TAR clinical testing requires a comprehensive strategy to detect large deletions and RBM8A sequence variants. The 1q21.1 TAR deletion is mediated by segmental duplications and varies in size from ~200 kilobases (kb) to more than 2 Megabases (Mb); thus, high-resolution array Comparative Genome Hybridization (aCGH) is the most appropriate method to detect 1q21.1 deletions. RBM8A sequence variants are best detected with Sanger sequencing. The comprehensive TAR Syndrome Panel (Test Code: XM060) includes 1q21.1 deletion/duplication analysis by high-resolution aCGH and full RBM8A gene sequence analysis. Comprehensive TAR testing can provide confirmation of a clinical diagnosis and carrier testing for family members. This test is one of the two components of the TAR panel that may be ordered as a stand-alone test (1q21.1 deletion/duplication, test code CC061). Sequencing analysis only for the RBM8A gene is available also (Test Code: MS061).

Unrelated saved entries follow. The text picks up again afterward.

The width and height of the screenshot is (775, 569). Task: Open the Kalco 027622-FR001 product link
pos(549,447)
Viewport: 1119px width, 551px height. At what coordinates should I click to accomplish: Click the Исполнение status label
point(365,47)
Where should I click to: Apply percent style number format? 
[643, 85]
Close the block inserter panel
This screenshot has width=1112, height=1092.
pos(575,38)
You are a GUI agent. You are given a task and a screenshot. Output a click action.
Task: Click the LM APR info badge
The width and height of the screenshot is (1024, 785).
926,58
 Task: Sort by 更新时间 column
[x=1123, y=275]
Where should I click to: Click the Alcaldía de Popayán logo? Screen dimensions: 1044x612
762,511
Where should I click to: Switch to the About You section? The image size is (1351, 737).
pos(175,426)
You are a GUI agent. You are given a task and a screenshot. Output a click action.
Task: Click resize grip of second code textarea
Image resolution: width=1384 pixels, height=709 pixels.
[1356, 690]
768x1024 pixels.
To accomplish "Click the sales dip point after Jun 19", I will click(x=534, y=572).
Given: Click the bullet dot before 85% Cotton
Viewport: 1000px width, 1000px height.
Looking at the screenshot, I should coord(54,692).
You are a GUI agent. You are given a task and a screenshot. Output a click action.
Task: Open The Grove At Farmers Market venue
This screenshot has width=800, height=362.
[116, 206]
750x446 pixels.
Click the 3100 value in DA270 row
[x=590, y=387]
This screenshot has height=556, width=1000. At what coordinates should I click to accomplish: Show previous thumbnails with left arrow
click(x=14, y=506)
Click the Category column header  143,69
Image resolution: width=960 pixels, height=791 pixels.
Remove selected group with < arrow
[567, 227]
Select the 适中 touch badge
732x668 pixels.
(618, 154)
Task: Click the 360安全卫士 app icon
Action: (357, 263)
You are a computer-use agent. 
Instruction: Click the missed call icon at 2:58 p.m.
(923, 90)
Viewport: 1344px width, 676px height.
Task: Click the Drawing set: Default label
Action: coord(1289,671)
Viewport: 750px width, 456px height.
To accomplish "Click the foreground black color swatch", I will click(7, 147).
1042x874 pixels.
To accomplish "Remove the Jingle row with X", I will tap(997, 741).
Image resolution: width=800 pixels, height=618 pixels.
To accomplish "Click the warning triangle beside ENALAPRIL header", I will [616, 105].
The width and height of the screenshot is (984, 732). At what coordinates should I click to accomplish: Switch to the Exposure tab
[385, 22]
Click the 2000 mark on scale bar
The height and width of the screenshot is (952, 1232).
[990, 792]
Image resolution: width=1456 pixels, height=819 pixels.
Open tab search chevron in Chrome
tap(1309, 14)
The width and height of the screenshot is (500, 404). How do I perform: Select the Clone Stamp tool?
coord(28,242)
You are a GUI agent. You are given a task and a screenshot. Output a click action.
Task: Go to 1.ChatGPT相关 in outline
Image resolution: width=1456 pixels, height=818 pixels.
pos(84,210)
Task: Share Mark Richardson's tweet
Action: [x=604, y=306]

- Confirmation of a clinical diagnosis of TAR syndrome
- Carrier testing in adults with a family history of TAR syndrome.
Please note that a "backbone" of probes across the entire genome are included on the array for analytical and quality control purposes. Rarely, off-target copy number variants causative of disease may be identified that may or may not be related to the patient's phenotype. Only known pathogenic off-target copy number variants will be reported. Off-target copy number variants of unknown clinical significance will not be reported.
Submit only 1 of the following specimen types
Type: Whole Blood
In EDTA (purple top) AND sodium heparin (green top) tubes:
Infants (Children (>2 years): 3-5 ml in both tubes
Older Children & Adults: 7-10 ml in both tubes
Specimen Collection and Shipping: Ship sample at room temperature for receipt at EGL within 24 hours of collection. Do not refrigerate or freeze.
- Custom diagnostic mutation analysis (Test Code: KM or DKMDD) is available to family members for mutations identified by sequencing.
- TAR Panel - includes RBM8A sequencing and 1q21.1 deletion/duplication testing (Test Code: XM060)
- Full gene sequence analysis of the RBM8A gene is available to test for point mutations and low-frequency SNPs in the 5’UTR and first intron (Test Code: MS061).